(Given text)

****************

Jim Carrey on Going Full Method as Andy Kaufman: “Jim Carrey Didn’t Exist at the Time”

File this one away with the other entries in the “eccentric actor” folder: , speaking at the premiere of a new documentary at the Venice Film Festival on Friday, said that he lost his identity and was essentially possessed by the spirit of Andy Kaufman while he was shooting 1999’s Man on the Moon.

“It was psychotic at times,” Carrey said of his time on the set of the Andy Kaufman biopic that won him critical acclaim. The topic came up while Carrey was discussing the new documentary Jim & Andy: The Great Beyond – The Story of Jim Carrey & Andy Kaufman Featuring a Very Special, Contractually Obligated Mention of Tony Clifton, which premiered at the festival on Friday. The film is a close-up look at the making of Man on the Moon, and includes behind-the-scenes footage that shows the great lengths that Carrey went to in order to accurately portray the famously-eccentric Kaufman. For Carrey, that meant losing himself in the role, going full method.

****************

(Collected data)
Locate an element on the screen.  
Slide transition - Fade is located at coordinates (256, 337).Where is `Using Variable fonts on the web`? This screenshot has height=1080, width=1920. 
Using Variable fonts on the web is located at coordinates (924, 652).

****************

(Task goal) Please transcribe the Jim Carrey article word for word between "Jim Carrey on" and "on the Moon.", inclusive. The lines above have no part in this.

(The answer)
Jim Carrey on Going Full Method as Andy Kaufman: “Jim Carrey Didn’t Exist at the Time”

File this one away with the other entries in the “eccentric actor” folder: , speaking at the premiere of a new documentary at the Venice Film Festival on Friday, said that he lost his identity and was essentially possessed by the spirit of Andy Kaufman while he was shooting 1999’s Man on the Moon.